The flipside is that life-damaging falsehoods can proliferate with equal ease, deliberately or accidentally, and that corrections to erroneous reports rarely have the same high profile or link-back rate as the initial reports themselves. That said, the nature of network culture suggests that concerted efforts to publicise truth and retractions are likely to be just as effective as deliberate smears or falsehoods propagated with the same degree of effort. As more and more raw data and evidence becomes part of the online ecosystem, it should in theory be possible to defend the truth more effectively as time goes by… but that discounts the regrettable realities of confirmation bias. As so many sensitive topics demonstrate – from global-level biggies like climate science, all the way down to gender representation disparities in science fiction publishing – no amount of data will convince those who simply don’t want to be convinced.
At this point in my thought-train, it’s time to bring in that small yet hardy perennial of geek-futurist topics, the reputation currency. These are still in their infancy, and as such are very open to gaming and logrolling; Amazon review ratings, for instance, vary wildly in their utility from product to product, though the eBay system is a little more robust and trustworthy, provided one does one’s due diligence. But that’s the key, I suspect; in the same way that I think we have to take responsibility for regulating the behaviour of corporations by thinking carefully about where we spend our money and/or attention-time, I think it’s also down to us to make sure we only trust systems that are trustworthy.
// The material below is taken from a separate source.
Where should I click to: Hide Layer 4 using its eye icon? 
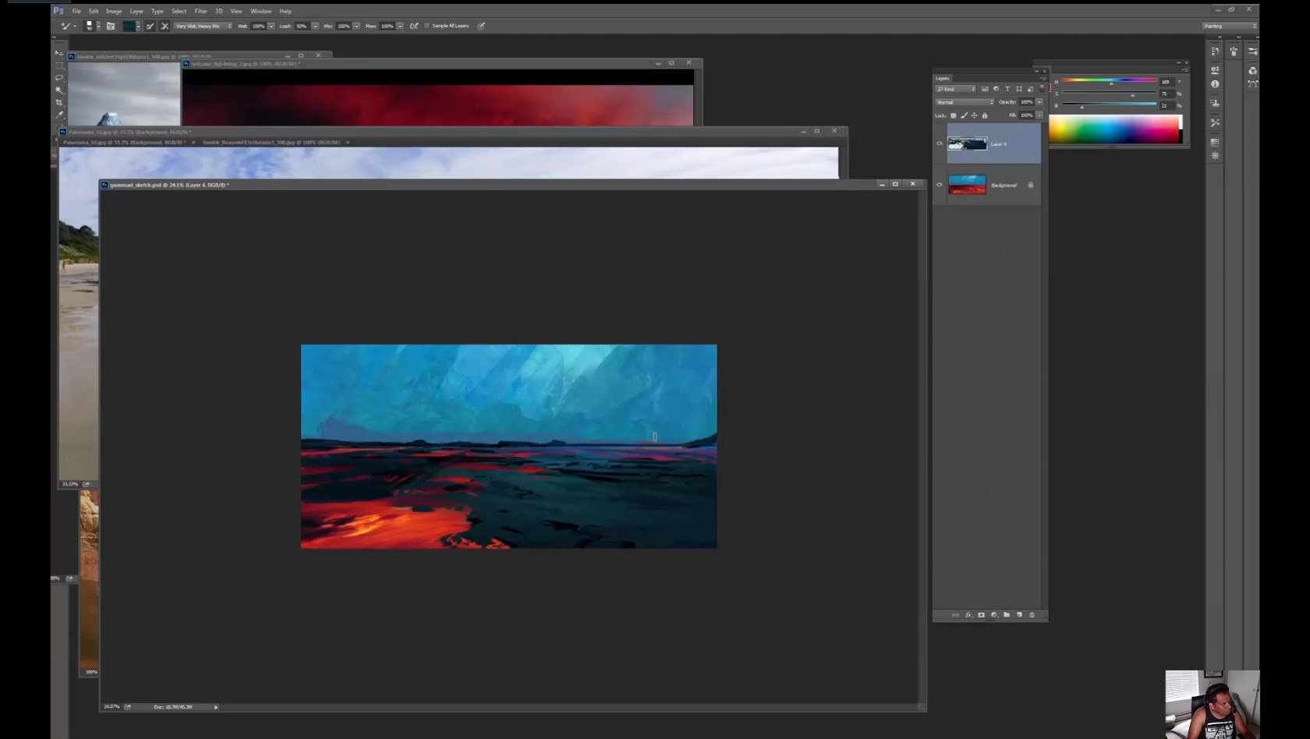[939, 143]
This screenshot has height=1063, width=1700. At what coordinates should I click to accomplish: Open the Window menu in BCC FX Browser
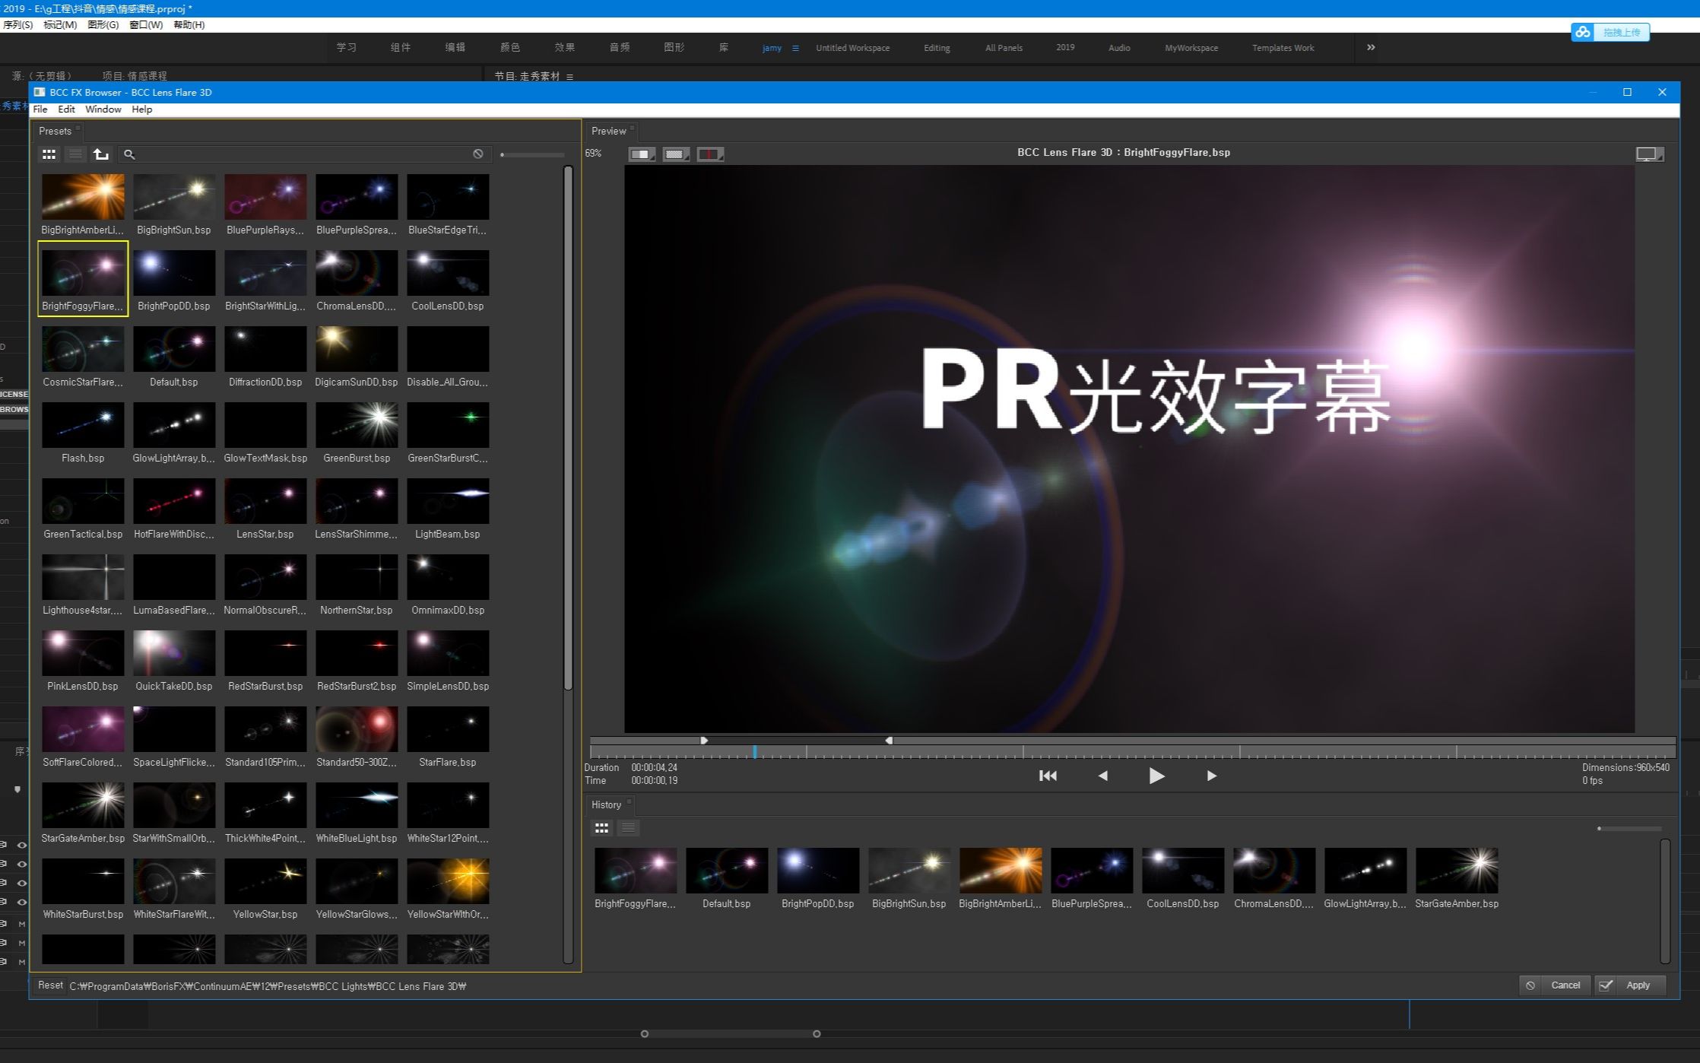pyautogui.click(x=103, y=109)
Easier said than done, of course, as it would require a pretty fundamental shift in attitudes toward who is responsible for protecting us from the more miscreant members of the species. But there’s another topical example that provides a potential model for a currency of trustworthiness, and that’s BitCoin. Only a trust currency would actually have to be a sort of mirror image of BitCoin, in that it would have to be completely transparent at the transaction level, with every exchange documented and verified by the cloud of peers. (Whether such a system could ever scale to a global or even national level is way beyond my limited grokking of cryptotech to grasp; it’s a subject I really need to dig into properly at my soonest opportunity.)
In the short- to medium-term, however, I think we can expect to see reputation management become an increasingly expensive and cut-throat theatre of business, alongside a broad swathe of attempts to reinstate the privilege of privacy using the statute books. With any luck, though, the continual exposure of politicians and celebrities as having the same suite of flaws and stupidities as the rest of us might eventually encourage us to look past the headlines and start asking the questions that really matter… namely what these people do when they’re actually at work on our dime.